EXERCISE OBJECTIVE: Go through the material below and count the lines in which the word "agent" occurs; the only output is the number.
*** RECORDS FOR PROCESSING Section Begins ***
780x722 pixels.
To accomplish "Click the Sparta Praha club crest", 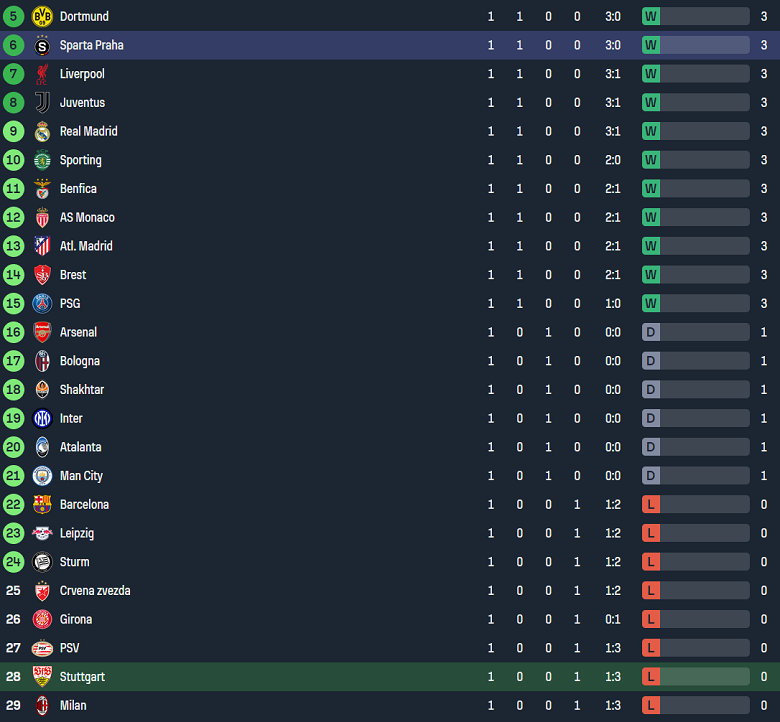I will point(42,45).
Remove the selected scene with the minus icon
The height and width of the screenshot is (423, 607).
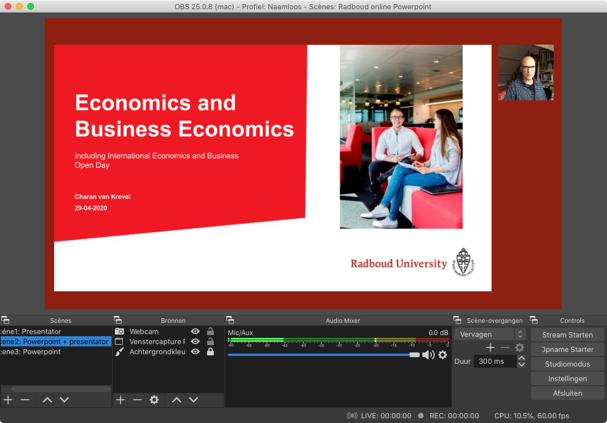click(x=25, y=400)
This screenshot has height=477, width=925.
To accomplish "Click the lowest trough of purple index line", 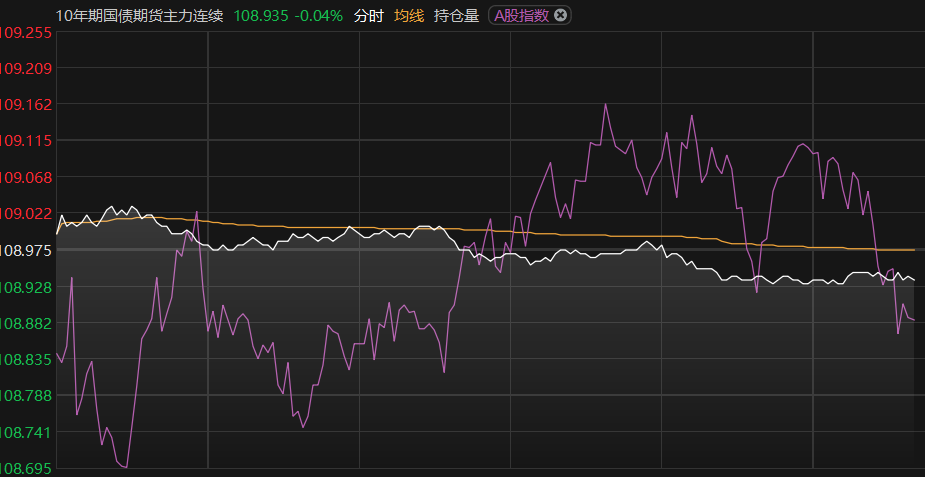I will [x=126, y=467].
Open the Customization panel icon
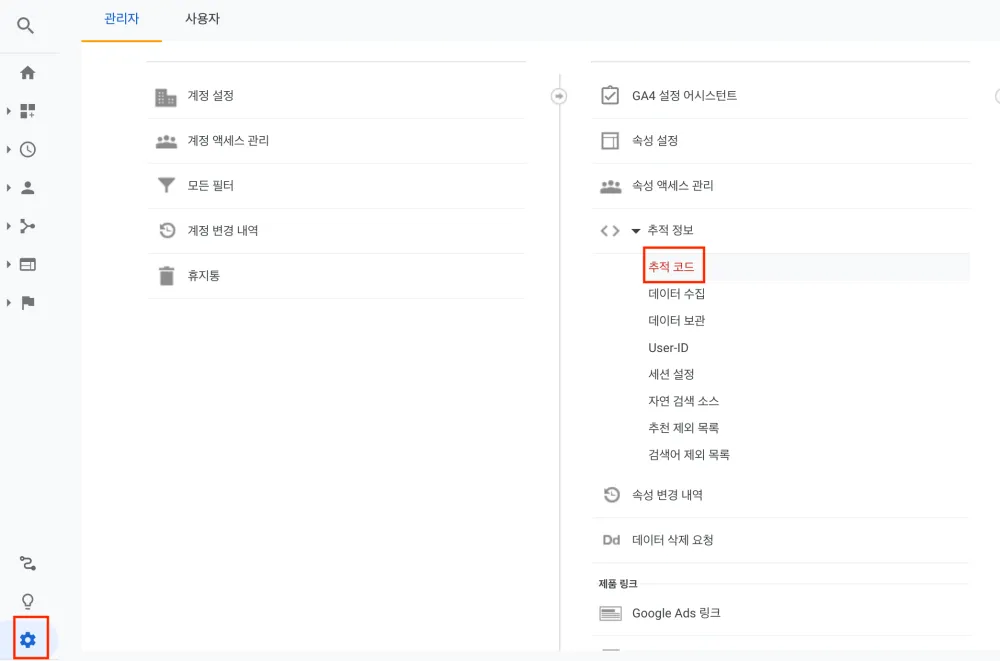Image resolution: width=1000 pixels, height=661 pixels. (28, 111)
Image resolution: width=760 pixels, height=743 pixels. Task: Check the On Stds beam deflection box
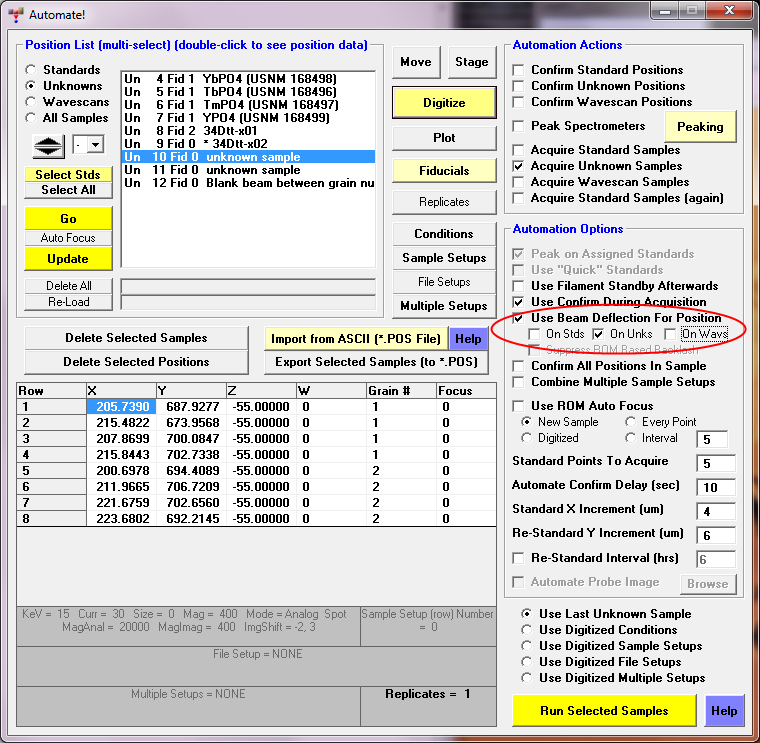536,334
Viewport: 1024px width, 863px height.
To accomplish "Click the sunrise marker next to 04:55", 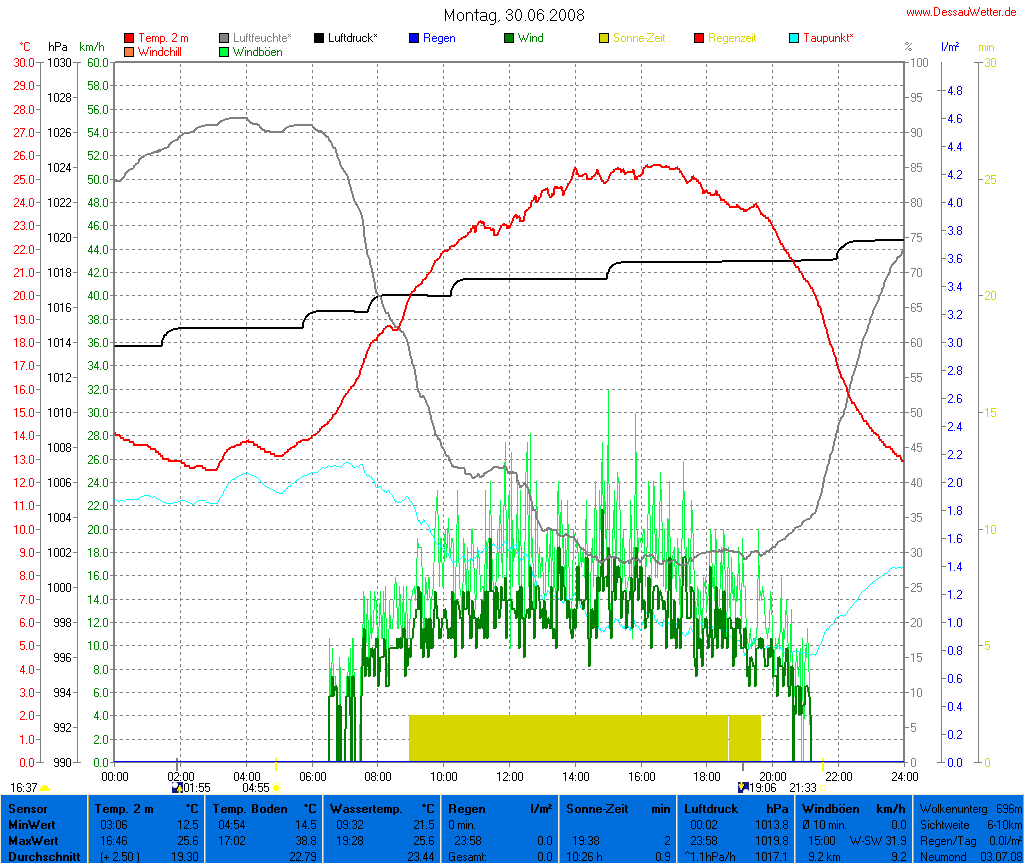I will pos(277,788).
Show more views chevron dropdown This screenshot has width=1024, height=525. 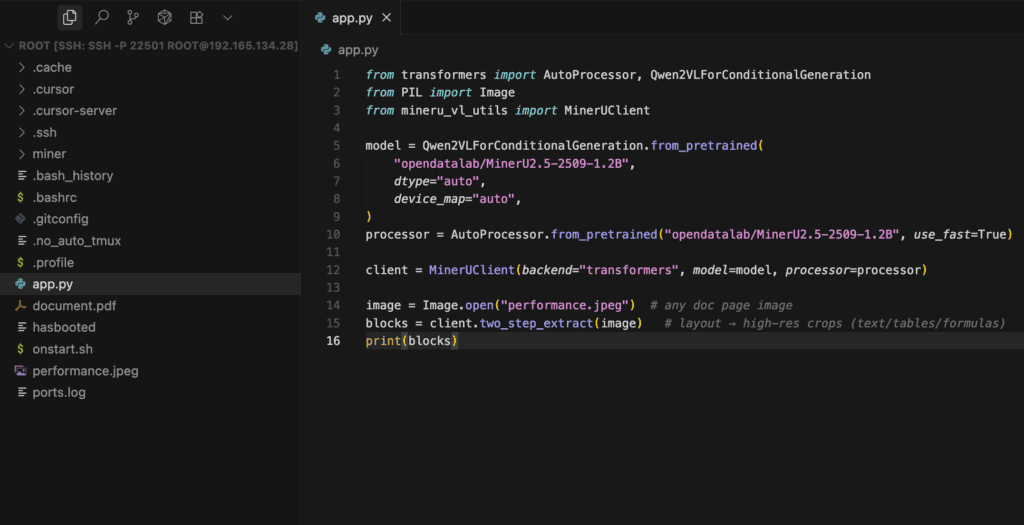(228, 17)
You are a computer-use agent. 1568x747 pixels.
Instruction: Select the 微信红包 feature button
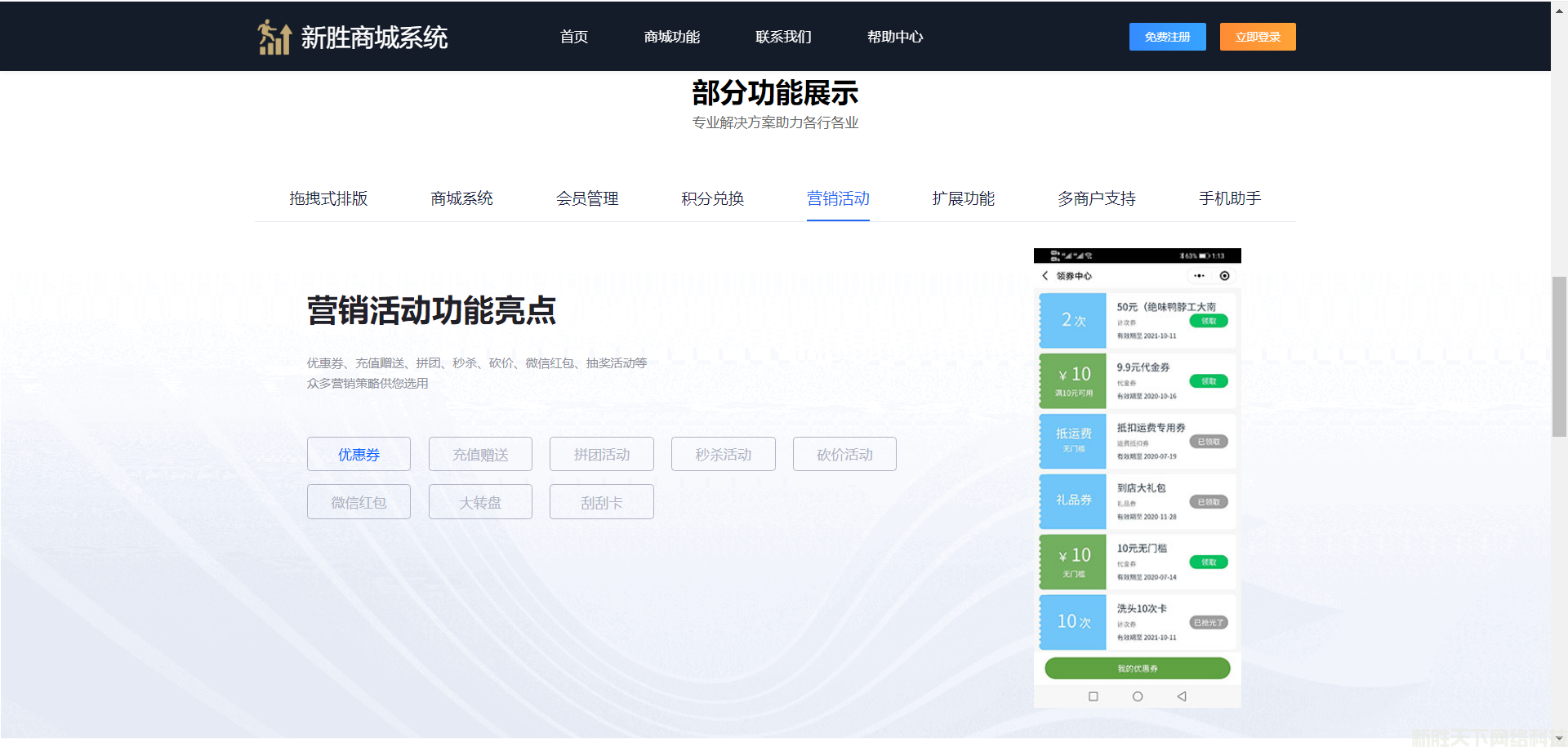pos(359,502)
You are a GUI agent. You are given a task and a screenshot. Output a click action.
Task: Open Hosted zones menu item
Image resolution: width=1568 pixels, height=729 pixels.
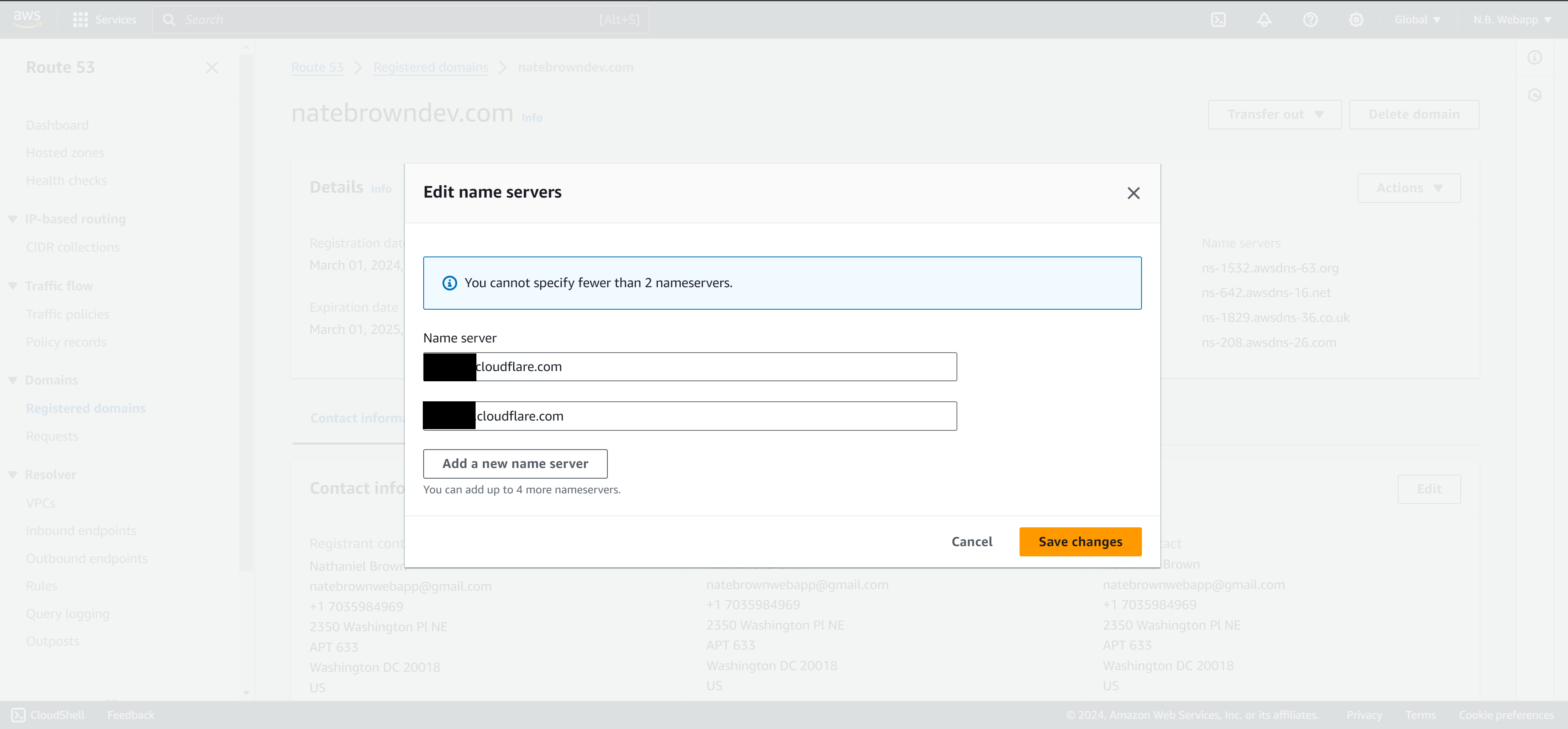[x=65, y=152]
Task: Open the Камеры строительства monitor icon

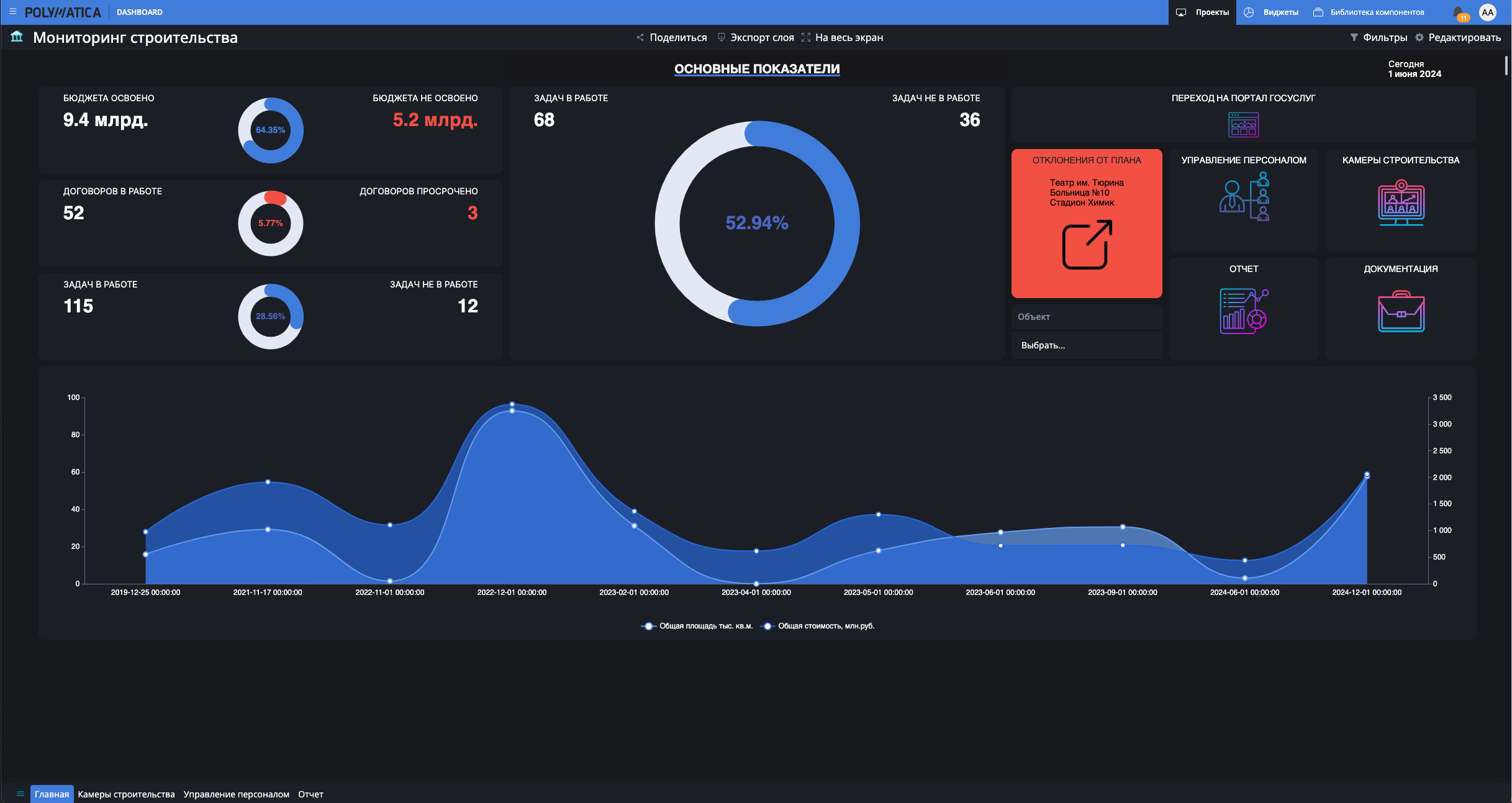Action: [1401, 202]
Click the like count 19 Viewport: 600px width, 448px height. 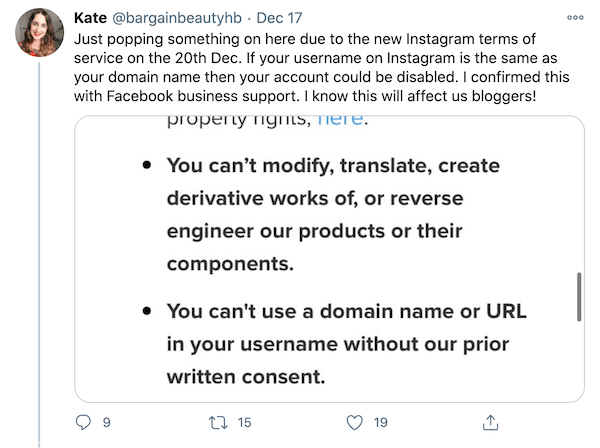click(x=381, y=422)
*** RECORDS FOR PROCESSING Section Ends ***
RESULT OF THIS EXERCISE: 2